---- Extracted text
Abortion Story: France
Submitted to Abort73 by a 20-year-old woman on January 20, 2016.
I have been crying for hours now. I just can't take it anymore. So here's my sad story. I was 18 at the time, and my boyfriend was 19. We were both still living with our parents. I found out that I was pregnant and told only my boyfriend. We were crying, hugging and smiling all at once. We’d been together since we were 15 and were madly in love, but we still came to the tough decision to have an abortion. We weren't sure of what to do, because we were too young and didn't even finish our school. But the minute we started considering abortion, we both felt so guilty.
Meanwhile my mother was going through my stuff and found my pregnancy test. She immediately told my father. They both were mad and disappointed at me; they screamed at me and told me that I have to get an abortion. I didn't even hear one word of support from my own mother. So my mother scheduled an abortion. The entire time I was crying, nervous and confused, and my boyfriend also. Every night I would lay in bed, with my hand on my stomach, feeling my baby. I somehow knew I couldn't kill him, but I had no idea how I was going to survive with a kid.
So the day came; I woke up and sat in my dad’s car. I was so traumatized from all the screaming and pressure that I don’t even remember that morning. I left for the hospital and I didn’t even tell my boyfriend. He called me on my phone, and I told him where I was. He said that he needs to be there. After that, something in my head clicked and I just couldn’t go through with it. I imagined three of us playing, as a happy family. But I was there, crying in the bathroom, so alone, so sad and stupid. I tried to reach my boyfriend, but I couldn’t because his phone ran out of battery. So I went to get an ultrasound. I was lying there for five minutes when my doctor told me that I was six weeks pregnant, but he couldn’t find a heartbeat, or a baby at all in that little round sack. He then called in his colleagues, and a female doctor found my baby, but it was 4 times smaller than it should have been at the time, and then I heard it. A tiny quiet irregular beat that was there for a beat or two, and then gone. Then one beat. and gone for a minute.
The ultrasound lasted for 20 minutes, and I just looked at the screen, wishing that my boyfriend could be there to hold my hand. Finally the doctors told me that the baby appears to be not growing normally, and that I should do an abortion. My first thought was: what if it hurts me? I’ve had ovarian and abdominal medical problems since I was a kid. I can’t believe now that I was so selfish to not think of my baby.
--------
---- Raw data
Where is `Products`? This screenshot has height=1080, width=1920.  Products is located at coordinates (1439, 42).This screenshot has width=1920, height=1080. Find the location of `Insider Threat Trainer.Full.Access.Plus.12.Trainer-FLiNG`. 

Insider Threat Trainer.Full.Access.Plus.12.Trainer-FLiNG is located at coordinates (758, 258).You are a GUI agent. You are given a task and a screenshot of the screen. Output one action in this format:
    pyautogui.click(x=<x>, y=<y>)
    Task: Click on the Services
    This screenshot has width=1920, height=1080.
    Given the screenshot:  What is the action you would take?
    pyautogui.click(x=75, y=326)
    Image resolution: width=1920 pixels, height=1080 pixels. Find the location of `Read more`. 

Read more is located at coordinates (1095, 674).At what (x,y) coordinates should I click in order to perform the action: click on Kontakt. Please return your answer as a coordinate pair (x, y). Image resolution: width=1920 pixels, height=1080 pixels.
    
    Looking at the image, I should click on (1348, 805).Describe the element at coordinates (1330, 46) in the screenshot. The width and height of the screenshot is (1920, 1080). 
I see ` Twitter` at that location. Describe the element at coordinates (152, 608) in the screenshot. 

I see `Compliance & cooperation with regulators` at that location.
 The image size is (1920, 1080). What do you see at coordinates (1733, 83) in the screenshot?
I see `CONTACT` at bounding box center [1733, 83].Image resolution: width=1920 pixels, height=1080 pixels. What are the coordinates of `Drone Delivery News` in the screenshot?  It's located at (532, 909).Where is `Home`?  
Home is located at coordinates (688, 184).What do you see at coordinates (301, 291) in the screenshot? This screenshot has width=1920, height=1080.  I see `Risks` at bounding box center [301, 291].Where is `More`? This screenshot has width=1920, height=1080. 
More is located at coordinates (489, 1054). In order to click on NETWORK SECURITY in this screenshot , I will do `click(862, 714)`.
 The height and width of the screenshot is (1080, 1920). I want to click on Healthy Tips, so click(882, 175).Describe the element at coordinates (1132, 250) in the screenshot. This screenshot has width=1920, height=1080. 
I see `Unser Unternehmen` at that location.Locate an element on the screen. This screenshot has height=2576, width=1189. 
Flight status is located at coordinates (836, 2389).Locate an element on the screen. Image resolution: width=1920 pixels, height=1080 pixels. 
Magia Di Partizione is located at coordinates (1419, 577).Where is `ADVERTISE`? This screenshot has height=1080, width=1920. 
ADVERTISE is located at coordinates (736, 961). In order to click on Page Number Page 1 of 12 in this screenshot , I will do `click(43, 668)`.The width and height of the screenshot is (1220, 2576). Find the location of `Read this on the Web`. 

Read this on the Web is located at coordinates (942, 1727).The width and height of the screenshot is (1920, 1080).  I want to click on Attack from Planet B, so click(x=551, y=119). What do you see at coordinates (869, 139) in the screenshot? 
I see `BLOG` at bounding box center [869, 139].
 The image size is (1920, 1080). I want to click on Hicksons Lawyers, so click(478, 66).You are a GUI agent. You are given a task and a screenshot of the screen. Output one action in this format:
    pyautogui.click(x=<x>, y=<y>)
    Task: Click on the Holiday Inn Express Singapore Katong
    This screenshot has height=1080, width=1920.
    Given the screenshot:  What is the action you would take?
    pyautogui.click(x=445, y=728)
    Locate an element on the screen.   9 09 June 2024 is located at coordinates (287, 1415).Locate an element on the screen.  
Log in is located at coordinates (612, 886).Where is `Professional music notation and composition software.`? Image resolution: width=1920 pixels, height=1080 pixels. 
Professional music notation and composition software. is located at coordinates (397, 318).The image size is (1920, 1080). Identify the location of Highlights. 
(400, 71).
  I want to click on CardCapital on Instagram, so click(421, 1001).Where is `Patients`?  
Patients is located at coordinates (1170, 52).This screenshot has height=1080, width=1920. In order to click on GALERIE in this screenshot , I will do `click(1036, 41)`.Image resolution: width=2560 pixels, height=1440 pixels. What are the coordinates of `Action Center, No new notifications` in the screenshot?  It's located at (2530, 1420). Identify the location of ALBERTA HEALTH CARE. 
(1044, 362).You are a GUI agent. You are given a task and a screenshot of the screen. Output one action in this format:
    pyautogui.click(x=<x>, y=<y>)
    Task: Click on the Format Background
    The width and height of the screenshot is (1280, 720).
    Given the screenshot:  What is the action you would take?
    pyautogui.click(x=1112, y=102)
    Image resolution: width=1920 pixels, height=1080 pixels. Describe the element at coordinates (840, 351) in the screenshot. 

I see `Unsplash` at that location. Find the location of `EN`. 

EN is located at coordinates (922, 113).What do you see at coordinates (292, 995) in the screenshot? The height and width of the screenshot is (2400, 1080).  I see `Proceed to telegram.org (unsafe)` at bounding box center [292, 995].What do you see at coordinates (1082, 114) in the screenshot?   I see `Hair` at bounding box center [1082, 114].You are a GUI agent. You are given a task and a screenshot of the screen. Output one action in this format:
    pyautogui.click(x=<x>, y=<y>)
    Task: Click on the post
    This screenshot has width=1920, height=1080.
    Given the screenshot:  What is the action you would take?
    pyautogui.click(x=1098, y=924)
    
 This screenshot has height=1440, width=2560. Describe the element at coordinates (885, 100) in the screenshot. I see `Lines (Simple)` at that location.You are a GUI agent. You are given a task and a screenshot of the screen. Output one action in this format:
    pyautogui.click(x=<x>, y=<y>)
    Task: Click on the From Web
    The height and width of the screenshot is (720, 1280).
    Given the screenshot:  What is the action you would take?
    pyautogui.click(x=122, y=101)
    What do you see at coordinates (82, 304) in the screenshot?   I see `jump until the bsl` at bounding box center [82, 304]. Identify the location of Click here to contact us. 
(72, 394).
--------
◆ **Problems to solve**:
1) In the abortion story, how many weeks pregnant did the doctor say the writer was?
2) Say whether each statement agrees with the abortion story, answering yes or no and quoting the words of the story that decide it: (a) The writer's mother scheduled the abortion. (b) The writer's boyfriend held her hand during the ultrasound. (c) The ultrasound lasted ten minutes.
3) Carry the abortion story from France forward from its last sentence.

◆ **Answer set**:
1) Six weeks.

2)
(a) Yes: "So my mother scheduled an abortion."
(b) No: "wishing that my boyfriend could be there to hold my hand."
(c) No: "The ultrasound lasted for 20 minutes"

3)
I just cant stop crying as I’m writing this. So I did it. I went into the scary room, looked at the scary doctors, and I let them take my baby. And now I read in forums that some women hear regular heartbeats way later, and their baby starts to develop normally at 8-9 weeks. I didn't even ask if I could come for another appointment, to see if it’s growing. I just let him or her down. I was the only thing in the world to that little baby, and I never thought of him first. I was worried about myself. My boyfriend was devastated and not ready for the fact that I did it on my own, with him not giving his say into it. I was broken for months, crying and hating my parents for forcing me into all that. Now that I think of it, it was probably my own fault that my baby was not developing right, with all the crying and getting nervous and shaking of fear. I was such a kid then. Now, I would do everything differently.
Today I live with that same boyfriend—I couldn’t stand being near my parents. He is mentally crushed from it even more than myself. He just can’t believe that in the end, I didn’t tell the doctors to go screw themselves and wait to see if my baby would grow through a few weeks. He cant forgive himself, and neither can I. He sometimes gets really mad at the entire situation, and he takes it all out on me. He calls me names, even hit me a few times. He had a really horrible childhood, and is probably clinically depressed. I want to help him get over it, but I can’t. I just can’t take all this any more. It has been two years, and I’m starting to think I will never recover. I cry every day. The man I love more than anything hates me, and I killed my baby when all he needed was a chance. I sometimes spend hours imagining how our life would be so pretty, just the three of us. I don’t know what to do. I’m completely alone.